R. Soy un deboraseries y juego conmigo mismo a las apuestas. Quién ves que hace tres seguidas y que no está ahí por su vida sentimental tiene opciones. Como mi madre, no suelo equivocarme. Hice la comunicación de la primera película de Najwa Nimri y de su primer disco en solitario. Las dos primeras pelis de Amenábar… Mira, cada equis años se hace una serie de la que sale una nueva hornada. 'Al salir de clase', 'Compañeros', 'Física o Química', 'El internado', 'Élite', de ahí la industria va cribando. Solo hay que fijarse en que actores o actrices han seguido trabajando y cuales han sido después protagonistas. Esos y esas son los que seguirán.

"El famoseo actual lo veo como un súper, hay demasiado producto"

P ¿Qué echas de menos?

R. Nada, echar de menos es vivir con el lastre de la nostalgia. Mi vida es otra. No echo nada de menos de la anterior, mis ilusiones y esperanzas son otras jajaja. Nunca he querido ser la vieja señorita del paraíso rodeada de recuerdos y sin vida.

P. ¿Habrías escrito este libro si tu madre viviera?

R. Si, claro, pero hubiera sido más cruel. Ella no tenía freno. Era muy inteligente, siempre decía lo que pensaba. Es muy gracioso, anteriormente publiqué ‘Hijo, quiero que me ayudes a ser como tú’, donde el protagonista es mi padre. Cada vez que pasaba por una foto de ella decía: “Y mi libro, para cuándo”.

P. Se encumbran las relaciones madre-hijo y hay pocos quienes se atreven a romper eso…

R. Es la relación más difícil que hay. Imagina que ya sales de ella llorando. Aun después de muerta sigue presente, el cordón umbilical energético nunca se rompe. La mayoría prefiere vivir con el trauma a meter el bisturí y diseccionarla.

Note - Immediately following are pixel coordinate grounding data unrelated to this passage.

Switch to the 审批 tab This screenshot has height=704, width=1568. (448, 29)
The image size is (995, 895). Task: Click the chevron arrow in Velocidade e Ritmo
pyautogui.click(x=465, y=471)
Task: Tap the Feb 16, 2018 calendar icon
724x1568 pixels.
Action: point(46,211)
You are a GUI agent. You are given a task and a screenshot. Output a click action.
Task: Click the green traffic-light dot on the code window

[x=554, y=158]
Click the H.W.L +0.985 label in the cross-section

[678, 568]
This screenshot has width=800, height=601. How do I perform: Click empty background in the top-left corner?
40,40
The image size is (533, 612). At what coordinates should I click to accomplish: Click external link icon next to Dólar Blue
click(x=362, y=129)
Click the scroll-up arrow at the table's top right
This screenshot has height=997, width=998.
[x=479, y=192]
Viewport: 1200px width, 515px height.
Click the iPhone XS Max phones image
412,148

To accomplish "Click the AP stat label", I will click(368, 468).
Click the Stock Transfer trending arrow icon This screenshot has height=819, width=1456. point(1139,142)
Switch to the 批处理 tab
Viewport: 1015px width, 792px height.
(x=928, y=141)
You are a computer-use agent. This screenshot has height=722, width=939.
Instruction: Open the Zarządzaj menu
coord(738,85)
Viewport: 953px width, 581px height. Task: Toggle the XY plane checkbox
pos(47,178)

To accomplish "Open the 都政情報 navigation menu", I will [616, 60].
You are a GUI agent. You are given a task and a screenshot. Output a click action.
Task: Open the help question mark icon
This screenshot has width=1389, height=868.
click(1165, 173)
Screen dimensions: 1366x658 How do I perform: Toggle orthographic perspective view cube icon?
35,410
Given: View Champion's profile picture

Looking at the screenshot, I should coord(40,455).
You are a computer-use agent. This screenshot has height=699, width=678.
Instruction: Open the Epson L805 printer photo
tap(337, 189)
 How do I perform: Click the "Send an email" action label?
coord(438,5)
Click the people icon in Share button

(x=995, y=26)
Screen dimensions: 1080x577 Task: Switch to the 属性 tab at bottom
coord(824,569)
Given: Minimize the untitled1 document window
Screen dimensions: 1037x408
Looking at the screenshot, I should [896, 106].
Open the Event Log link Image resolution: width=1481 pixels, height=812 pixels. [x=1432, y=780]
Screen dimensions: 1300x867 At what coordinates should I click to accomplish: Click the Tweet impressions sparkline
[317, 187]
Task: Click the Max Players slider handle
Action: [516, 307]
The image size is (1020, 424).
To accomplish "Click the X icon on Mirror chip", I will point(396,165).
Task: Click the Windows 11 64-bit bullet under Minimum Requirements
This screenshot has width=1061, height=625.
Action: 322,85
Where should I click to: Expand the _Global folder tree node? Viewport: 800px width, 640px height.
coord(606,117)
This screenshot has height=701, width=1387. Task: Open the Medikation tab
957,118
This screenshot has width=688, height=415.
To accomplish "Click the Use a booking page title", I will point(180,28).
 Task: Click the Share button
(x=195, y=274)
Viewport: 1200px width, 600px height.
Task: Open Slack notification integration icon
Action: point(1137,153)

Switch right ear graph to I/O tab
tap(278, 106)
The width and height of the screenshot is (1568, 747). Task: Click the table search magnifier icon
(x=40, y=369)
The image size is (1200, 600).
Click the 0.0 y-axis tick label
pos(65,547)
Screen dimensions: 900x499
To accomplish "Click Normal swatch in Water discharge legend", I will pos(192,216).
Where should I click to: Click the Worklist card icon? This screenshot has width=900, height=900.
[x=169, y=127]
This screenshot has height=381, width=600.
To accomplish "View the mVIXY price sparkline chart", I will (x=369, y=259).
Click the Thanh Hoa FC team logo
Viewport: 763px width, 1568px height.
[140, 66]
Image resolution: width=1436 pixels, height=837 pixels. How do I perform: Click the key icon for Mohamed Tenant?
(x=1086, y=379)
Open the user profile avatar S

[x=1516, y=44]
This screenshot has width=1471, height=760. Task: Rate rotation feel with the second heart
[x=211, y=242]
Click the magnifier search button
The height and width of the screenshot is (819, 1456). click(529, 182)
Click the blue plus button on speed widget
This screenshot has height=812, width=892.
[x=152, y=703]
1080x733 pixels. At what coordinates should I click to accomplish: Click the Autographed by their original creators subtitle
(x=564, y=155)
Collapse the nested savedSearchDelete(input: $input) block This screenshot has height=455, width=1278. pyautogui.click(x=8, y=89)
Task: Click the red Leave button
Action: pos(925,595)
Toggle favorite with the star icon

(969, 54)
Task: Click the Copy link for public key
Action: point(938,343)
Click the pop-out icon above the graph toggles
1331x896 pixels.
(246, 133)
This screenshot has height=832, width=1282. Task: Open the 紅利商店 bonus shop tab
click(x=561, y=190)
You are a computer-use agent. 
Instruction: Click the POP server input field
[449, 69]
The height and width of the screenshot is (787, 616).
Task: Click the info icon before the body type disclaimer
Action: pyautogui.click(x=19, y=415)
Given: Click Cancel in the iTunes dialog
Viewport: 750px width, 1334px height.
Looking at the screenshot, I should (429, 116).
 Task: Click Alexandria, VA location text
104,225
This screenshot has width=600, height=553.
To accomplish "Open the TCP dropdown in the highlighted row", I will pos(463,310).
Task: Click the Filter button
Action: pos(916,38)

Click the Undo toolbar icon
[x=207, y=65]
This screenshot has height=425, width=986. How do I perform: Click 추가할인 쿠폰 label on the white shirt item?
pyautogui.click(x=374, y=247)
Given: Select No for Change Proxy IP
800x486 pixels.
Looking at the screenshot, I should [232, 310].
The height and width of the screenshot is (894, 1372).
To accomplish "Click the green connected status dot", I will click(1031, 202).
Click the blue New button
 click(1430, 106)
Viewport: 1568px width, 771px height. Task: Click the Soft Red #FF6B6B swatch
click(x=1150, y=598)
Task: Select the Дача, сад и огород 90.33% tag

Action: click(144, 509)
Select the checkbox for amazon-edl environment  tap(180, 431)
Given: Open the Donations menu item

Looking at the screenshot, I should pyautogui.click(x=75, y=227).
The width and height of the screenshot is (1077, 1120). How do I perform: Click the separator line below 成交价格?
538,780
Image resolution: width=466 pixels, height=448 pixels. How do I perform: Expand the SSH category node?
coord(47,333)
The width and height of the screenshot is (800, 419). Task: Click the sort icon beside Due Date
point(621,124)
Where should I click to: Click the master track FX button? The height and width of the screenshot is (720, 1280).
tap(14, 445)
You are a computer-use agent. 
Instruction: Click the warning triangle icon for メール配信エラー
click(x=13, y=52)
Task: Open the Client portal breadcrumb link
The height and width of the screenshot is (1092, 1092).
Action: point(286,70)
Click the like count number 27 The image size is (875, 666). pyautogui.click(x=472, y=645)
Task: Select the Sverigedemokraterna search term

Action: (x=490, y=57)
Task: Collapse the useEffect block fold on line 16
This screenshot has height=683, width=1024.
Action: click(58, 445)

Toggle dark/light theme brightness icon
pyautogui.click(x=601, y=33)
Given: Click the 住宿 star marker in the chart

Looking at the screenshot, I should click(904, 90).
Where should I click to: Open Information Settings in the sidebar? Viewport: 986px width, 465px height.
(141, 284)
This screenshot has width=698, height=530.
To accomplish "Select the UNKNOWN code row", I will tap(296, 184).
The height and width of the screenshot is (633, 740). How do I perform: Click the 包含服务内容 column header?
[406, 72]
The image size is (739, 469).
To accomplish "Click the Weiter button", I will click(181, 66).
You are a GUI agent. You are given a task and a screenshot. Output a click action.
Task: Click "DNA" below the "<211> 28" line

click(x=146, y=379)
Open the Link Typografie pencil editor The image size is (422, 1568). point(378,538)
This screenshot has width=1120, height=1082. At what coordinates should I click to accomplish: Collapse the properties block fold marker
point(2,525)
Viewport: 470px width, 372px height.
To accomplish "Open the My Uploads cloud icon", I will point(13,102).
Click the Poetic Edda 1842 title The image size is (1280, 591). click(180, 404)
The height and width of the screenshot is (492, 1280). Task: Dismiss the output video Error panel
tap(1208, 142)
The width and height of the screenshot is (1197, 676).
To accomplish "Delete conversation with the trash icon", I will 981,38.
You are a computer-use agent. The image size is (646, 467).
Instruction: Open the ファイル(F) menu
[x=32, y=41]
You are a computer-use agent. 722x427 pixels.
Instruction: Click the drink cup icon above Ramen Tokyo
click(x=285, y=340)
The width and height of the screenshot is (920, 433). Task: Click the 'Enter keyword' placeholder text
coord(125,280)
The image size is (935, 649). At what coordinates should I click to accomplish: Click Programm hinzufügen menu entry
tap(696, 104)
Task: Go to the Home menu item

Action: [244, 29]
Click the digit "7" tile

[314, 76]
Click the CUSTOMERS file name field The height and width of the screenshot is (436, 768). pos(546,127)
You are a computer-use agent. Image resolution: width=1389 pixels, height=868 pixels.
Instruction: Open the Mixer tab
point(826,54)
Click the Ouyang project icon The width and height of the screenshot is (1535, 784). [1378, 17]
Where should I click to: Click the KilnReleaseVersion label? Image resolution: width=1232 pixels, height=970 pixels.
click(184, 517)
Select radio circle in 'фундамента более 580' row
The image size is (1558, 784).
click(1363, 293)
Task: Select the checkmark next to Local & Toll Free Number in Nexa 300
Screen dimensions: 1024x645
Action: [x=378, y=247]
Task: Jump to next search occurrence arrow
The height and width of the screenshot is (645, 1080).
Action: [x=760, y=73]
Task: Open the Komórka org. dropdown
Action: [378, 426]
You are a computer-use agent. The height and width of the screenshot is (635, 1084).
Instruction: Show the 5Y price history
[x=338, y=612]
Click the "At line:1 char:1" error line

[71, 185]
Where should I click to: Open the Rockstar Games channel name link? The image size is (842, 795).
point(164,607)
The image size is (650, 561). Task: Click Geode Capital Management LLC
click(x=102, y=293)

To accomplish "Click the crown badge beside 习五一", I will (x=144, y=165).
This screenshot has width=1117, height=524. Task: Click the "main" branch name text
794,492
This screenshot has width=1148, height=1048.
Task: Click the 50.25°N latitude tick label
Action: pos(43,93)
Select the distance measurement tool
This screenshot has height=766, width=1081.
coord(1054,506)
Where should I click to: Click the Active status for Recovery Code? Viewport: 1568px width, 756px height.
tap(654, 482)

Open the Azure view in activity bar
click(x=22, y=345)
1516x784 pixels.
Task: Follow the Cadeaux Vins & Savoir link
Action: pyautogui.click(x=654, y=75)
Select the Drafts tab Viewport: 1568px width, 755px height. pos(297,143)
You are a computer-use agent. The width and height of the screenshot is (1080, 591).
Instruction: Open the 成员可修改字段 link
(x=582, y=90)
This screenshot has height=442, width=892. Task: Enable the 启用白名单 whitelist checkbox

El de Javier Bellot es un nombre imprescindible del famoseo patrio. Montó uno de los primeros bares de Chueca y tuvo que aguantar a los fascistas montando barullo cada noche. Tiene una cicatriz en la cara que le hizo Rocío Jurado en un arrebato. Vivió en el ático de María Jimenez en la Gran Vía, un apartamento blanco y místico, con una terraza que te asomaba a las luces cegadoras de la lujuria madrileña. Fue jefe de prensa de festivales, folclóricas y mitos del cine.